Я потом пыталась понять, что же такое в ней было. А ровным счетом ничего особенного, бабушка, каких множество. На первый взгляд. Сухонькая, бедно одетая, на искривленных аркой ногах, все на ней, как и она сама, виды видавшее, полуистлевшее, живое - едва. И вот еще лицо, личико у нее - какое-то невероятно крохотное, почти исчезнувшее.
Она вошла, и сразу несколько человек приподнялись, чтобы уступить ей место. Но старушка слегка попятилась, потом переложила тряпошную сумку свою из правой руки в левую, а правую руку подняла и перекрестилась.
Я такого не видела давным-давно.
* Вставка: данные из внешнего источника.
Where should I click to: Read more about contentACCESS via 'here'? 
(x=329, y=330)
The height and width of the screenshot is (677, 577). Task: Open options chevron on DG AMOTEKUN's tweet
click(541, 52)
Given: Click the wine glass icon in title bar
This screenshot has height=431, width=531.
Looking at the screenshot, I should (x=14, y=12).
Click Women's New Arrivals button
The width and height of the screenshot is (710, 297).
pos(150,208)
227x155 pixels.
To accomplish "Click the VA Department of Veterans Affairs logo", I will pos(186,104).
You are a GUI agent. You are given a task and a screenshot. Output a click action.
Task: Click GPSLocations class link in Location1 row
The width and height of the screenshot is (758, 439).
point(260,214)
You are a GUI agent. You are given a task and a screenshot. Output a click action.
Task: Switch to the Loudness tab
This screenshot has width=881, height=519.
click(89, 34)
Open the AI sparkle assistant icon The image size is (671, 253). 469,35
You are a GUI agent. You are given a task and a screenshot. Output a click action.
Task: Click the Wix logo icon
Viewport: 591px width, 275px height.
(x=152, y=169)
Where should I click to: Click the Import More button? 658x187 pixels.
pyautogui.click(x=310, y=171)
А может быть, даже наверняка - не видела никогда.
Люди повскакивали с мест и отовсюду к этой бабушке пошли, побежали даже, доставая кошельки и роясь в карманах. Так много людей, мне казалось, в вагоне нас было меньше. Бабушку трогали сзади, чтобы она обернулась, спереди подходили, тянулись с боков. Она взглядом за людьми не успевала, только старалась, и это было видно, перекреститься в ответ на каждую монетку и бумажку. Такая настоящая бедная бабушка.
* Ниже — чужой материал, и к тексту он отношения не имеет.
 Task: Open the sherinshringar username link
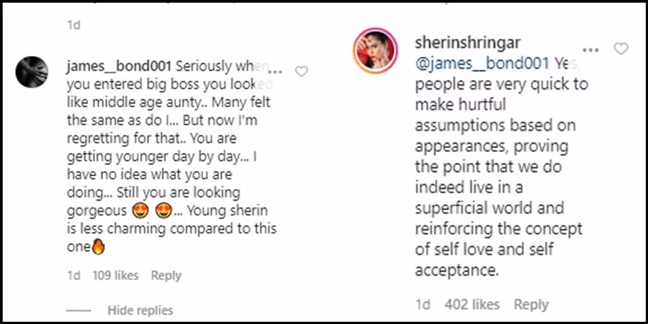(x=467, y=43)
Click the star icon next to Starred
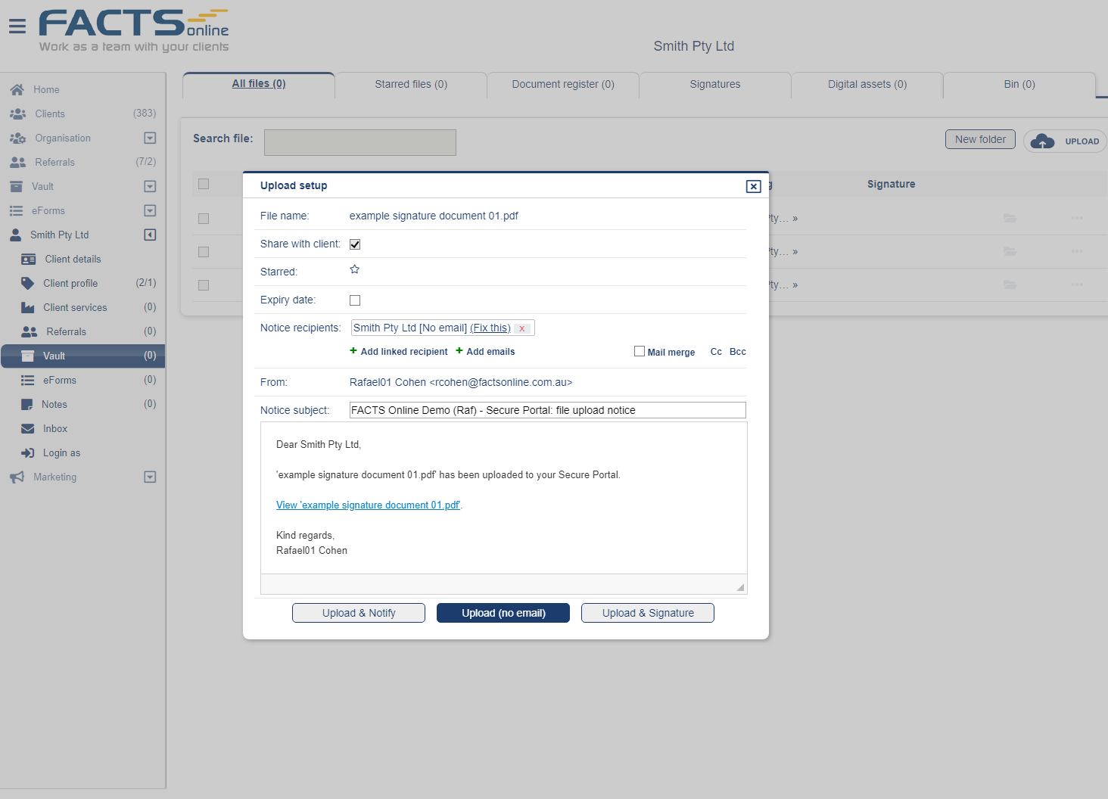1108x799 pixels. [x=354, y=269]
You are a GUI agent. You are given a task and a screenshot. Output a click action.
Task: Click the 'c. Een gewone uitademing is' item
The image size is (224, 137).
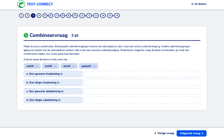(53, 91)
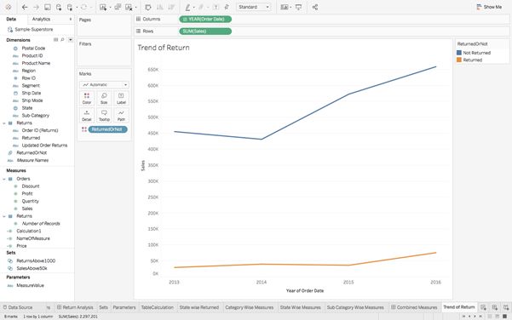Viewport: 512px width, 320px height.
Task: Open Size in the Marks card
Action: pyautogui.click(x=104, y=98)
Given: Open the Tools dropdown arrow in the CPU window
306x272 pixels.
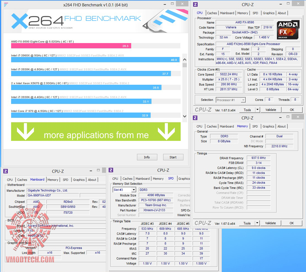Looking at the screenshot, I should point(257,110).
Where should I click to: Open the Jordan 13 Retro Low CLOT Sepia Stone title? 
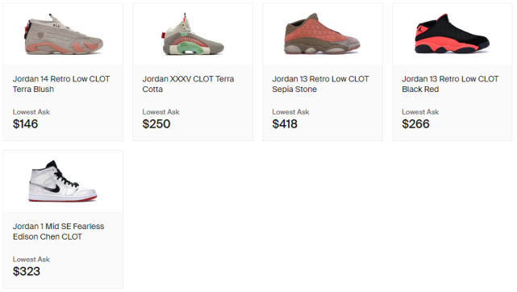click(x=320, y=84)
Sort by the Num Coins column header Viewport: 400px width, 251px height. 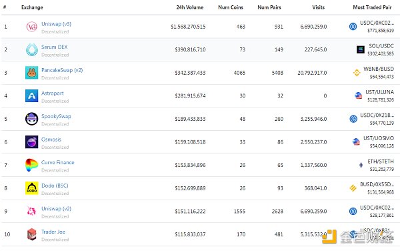(231, 7)
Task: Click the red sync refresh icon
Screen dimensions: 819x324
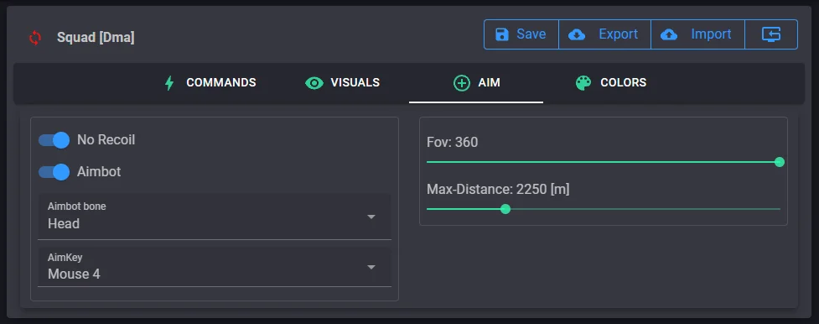Action: click(x=35, y=38)
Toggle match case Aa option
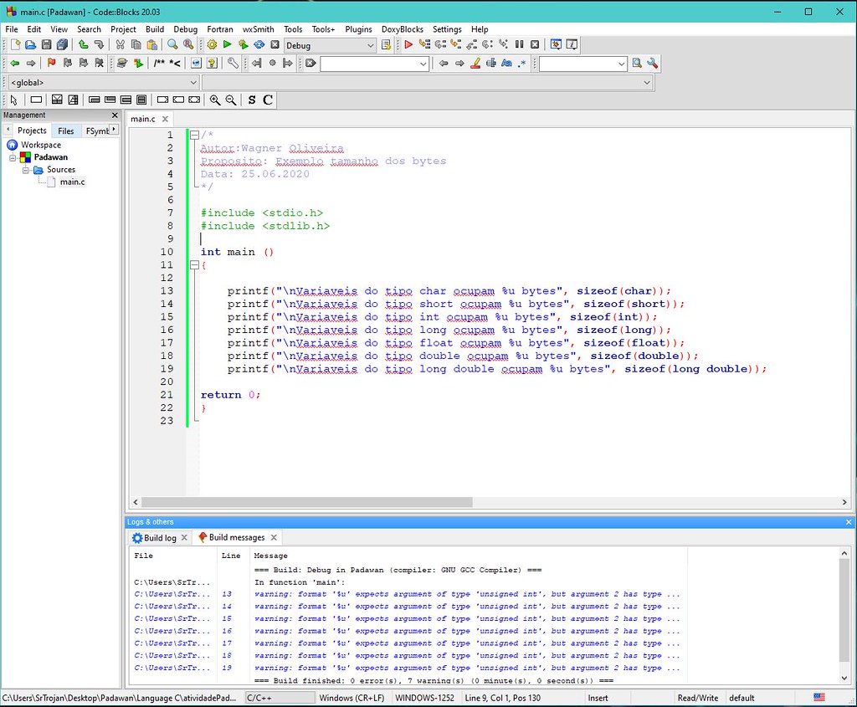 [x=506, y=64]
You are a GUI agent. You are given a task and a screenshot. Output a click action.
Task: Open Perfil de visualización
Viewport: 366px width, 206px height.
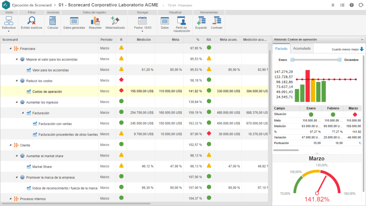pyautogui.click(x=182, y=21)
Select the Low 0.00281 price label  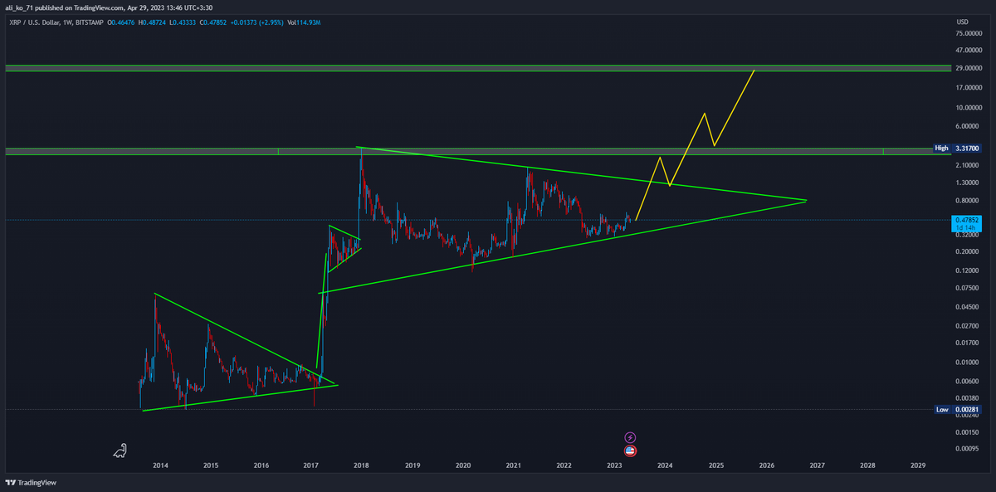click(x=961, y=410)
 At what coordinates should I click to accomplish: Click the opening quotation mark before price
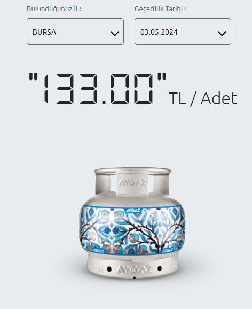click(x=33, y=77)
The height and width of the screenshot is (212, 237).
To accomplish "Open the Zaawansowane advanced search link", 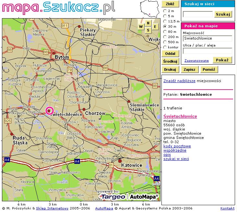I will point(196,61).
А когда люди, что были передо мной, вернулись на свои места, а бабушка прошла по вагону в другой его конец, я внимательно, очень внимательно вгляделась в лица. И то сопереживание, то истинное, непритворное желание делать добро, соучаствовать, было настолько отчетливо в этих лицах, что мурашки по моему телу побежали снова. Даже колени, и те словно заострились. Потому что половина вагона людей была наполнена одной и той же эмоцией доброты. Представляете? Меня окружали одни только добрые люди...
А потом я ехала дальше, прикрыв глаза. И думала, как же стосковались все мы по настоящему. По тому, в чем не усомнишься. По возможности быть просто добрыми, хорошими людьми, не боясь быть осмеянными, и не сомневаясь в том, что тебя не обманут.